## ZADANIA DO WYKONANIA
- A) Odpowiedz krótko na pytania do tekstu o zgłaszaniu podatności:
(i) Czym według tekstu sterują autorzy platformy?
(ii) Na jaki główny adres e-mail należy wysłać zgłoszenie luki?
(iii) W ciągu ilu godzin przychodzi potwierdzenie otrzymania zgłoszenia?
- B) Przepisz słowo w słowo fragment tekstu o zgłaszaniu podatności od słów "1. Jak zgłosić" do słów "maszynowy: /.well-known/security.txt (RFC 9116).".
- C) Kontynuuj tekst o bezpieczeństwie i zgłaszaniu podatności od miejsca, w którym się kończy.

## DOSTARCZONY TEKST
═══

Dokumenty
Bezpieczeństwo i zgłaszanie podatności
Sterujemy prawdziwymi falownikami i magazynami energii, więc bezpieczeństwo traktujemy jak funkcję produktu, nie dodatek. Tu znajdziesz, jak zgłosić nam lukę i co z tym zrobimy.
1. Jak zgłosić podatność
Znalazłeś(-aś) lukę bezpieczeństwa w naszej platformie, aplikacji mobilnej albo bramce EMS Connect? Napisz na security@profitems.pl (awaryjnie: kontakt@profitems.pl). Opisz co znalazłeś(-aś), jak to odtworzyć i jakiego elementu dotyczy (adres strony, wersja aplikacji, numer seryjny urządzenia). Plik maszynowy: /.well-known/security.txt (RFC 9116).
2. Co się dzieje po zgłoszeniu
- Potwierdzenie w 72 h — dostaniesz odpowiedź, że zgłoszenie do nas dotarło i kto się nim zajmuje.

═══

## MATERIAŁ ŹRÓDŁOWY
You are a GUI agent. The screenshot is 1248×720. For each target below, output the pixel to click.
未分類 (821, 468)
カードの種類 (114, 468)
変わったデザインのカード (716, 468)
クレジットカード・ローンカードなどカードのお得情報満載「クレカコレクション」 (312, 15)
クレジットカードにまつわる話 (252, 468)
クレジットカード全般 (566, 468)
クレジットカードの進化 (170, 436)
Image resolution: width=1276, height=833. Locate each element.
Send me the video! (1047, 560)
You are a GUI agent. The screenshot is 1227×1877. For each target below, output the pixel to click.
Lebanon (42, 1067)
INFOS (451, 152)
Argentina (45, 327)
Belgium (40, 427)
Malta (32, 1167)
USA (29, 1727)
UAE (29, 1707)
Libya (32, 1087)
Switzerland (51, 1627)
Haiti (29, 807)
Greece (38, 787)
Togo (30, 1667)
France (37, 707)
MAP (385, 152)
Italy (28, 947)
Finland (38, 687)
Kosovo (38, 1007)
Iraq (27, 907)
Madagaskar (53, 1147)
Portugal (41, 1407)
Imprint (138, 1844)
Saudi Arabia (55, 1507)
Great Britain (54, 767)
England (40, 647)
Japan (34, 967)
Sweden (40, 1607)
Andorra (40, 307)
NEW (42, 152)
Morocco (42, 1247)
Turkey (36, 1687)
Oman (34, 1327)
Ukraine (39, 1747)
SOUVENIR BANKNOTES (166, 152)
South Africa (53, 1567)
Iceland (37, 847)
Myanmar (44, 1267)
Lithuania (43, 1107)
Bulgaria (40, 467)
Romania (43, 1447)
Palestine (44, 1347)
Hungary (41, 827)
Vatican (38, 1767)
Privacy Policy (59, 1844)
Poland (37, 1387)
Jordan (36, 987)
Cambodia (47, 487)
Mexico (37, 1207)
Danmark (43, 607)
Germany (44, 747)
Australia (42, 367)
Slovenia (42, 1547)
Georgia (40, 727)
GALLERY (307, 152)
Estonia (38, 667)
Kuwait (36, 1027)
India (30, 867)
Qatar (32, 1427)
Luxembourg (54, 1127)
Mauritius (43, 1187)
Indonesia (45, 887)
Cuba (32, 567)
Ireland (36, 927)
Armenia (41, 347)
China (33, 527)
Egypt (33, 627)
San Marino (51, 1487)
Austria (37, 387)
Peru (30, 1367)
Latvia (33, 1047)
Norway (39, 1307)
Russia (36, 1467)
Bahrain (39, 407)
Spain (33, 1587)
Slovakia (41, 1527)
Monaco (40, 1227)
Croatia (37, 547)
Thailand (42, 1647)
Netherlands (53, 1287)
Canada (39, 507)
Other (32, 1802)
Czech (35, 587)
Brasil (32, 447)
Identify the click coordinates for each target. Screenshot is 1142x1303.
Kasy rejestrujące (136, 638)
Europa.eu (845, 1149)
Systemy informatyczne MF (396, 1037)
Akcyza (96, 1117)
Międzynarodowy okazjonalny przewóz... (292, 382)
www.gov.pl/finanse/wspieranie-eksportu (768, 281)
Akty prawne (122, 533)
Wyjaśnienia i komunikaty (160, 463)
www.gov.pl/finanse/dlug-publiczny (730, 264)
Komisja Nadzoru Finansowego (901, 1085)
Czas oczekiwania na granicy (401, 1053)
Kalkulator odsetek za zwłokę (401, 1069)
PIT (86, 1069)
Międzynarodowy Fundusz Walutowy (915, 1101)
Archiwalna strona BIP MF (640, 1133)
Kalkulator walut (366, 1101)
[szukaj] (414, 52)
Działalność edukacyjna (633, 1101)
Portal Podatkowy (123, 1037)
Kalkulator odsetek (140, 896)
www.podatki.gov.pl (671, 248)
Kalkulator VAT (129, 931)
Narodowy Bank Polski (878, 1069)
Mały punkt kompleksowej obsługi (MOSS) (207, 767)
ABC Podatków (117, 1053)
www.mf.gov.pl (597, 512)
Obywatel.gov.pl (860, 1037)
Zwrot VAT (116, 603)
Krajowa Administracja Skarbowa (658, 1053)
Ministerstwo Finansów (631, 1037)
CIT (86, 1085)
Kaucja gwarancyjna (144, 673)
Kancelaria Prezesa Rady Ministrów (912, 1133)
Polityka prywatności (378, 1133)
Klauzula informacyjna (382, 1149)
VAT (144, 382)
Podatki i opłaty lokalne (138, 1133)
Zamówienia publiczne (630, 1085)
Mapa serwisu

═══

## OCZEKIWANE ODPOWIEDZI
- A)
(i) Prawdziwymi falownikami i magazynami energii.
(ii) security@profitems.pl
(iii) W ciągu 72 h.

- B)
1. Jak zgłosić podatność
Znalazłeś(-aś) lukę bezpieczeństwa w naszej platformie, aplikacji mobilnej albo bramce EMS Connect? Napisz na security@profitems.pl (awaryjnie: kontakt@profitems.pl). Opisz co znalazłeś(-aś), jak to odtworzyć i jakiego elementu dotyczy (adres strony, wersja aplikacji, numer seryjny urządzenia). Plik maszynowy: /.well-known/security.txt (RFC 9116).

- C)
- Analiza i naprawa — luki wpływające na bezpieczeństwo sterowania falownikami i danych klientów traktujemy priorytetowo; o postępie informujemy zgłaszającego.
- Skoordynowane ujawnienie — prosimy o nieujawnianie szczegółów publicznie, zanim naprawa trafi do użytkowników; po naprawie chętnie podziękujemy za zgłoszenie (jeśli chcesz — imiennie).
- Bez konsekwencji — działających w dobrej wierze badaczy (bez niszczenia danych, przerywania usług i dostępu do cudzych danych) nie ścigamy prawnie.
3. Jak dbamy o bezpieczeństwo urządzeń (EMS Connect)
Bramka EMS Connect i platforma ProfitEMS są projektowane zgodnie z wymaganiami normy ETSI EN 303 645 (cyberbezpieczeństwo urządzeń konsumenckich IoT), m.in.:
- Zero uniwersalnych haseł — każda bramka ma unikalny, generowany automatycznie token uwierzytelniający; porównywany metodą odporną na ataki czasowe.
- Ochrona komunikacji — połączenia panelu, aplikacji i API wyłącznie po HTTPS; łącze bramki z limitem prób, czasową blokadą adresów po serii błędnych uwierzytelnień i twardym limitem rozmiaru danych przed autoryzacją.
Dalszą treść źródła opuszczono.